En Avril 2019, la Préfecture Maritime de Méditerranée indiquait être en cours de consultation dans le cadre d’un nouveau projet qui envisagerait trois objectifs :

  • Améliorer la sécurité de la navigation
  • Protéger nos frontières maritimes
  • Protéger les espaces végétales (les herbiers de posidonie).
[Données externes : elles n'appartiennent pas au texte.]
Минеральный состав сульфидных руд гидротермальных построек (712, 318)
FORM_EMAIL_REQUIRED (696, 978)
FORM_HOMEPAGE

Le projet a été finalisé et l’arrêté préfectoral a été signé le 4 juin 2019 en Conseil Maritime de Façade.

Cet arrêté concerne majoritairement les navires de plus de 24 mètres et sera bien décliné par département comme annoncé lors de la consultation publique.

Par ailleurs, les dimensions des navires qui seront concernés se trouveront dans les dispositions départementales, qui devront être effectives pour la saison estivale 2020.

Dans les Alpes-Maritimes, la première concertation départementale aura lieu en Septembre 2019 à l’initiative de la DDTM.

Il s’agit donc de l’arrêté préfectoral numéro 123/2019 fixant le cadre général du mouillage et de l’arrêt des navires dans les eaux intérieures et territoriales françaises de Méditerranée.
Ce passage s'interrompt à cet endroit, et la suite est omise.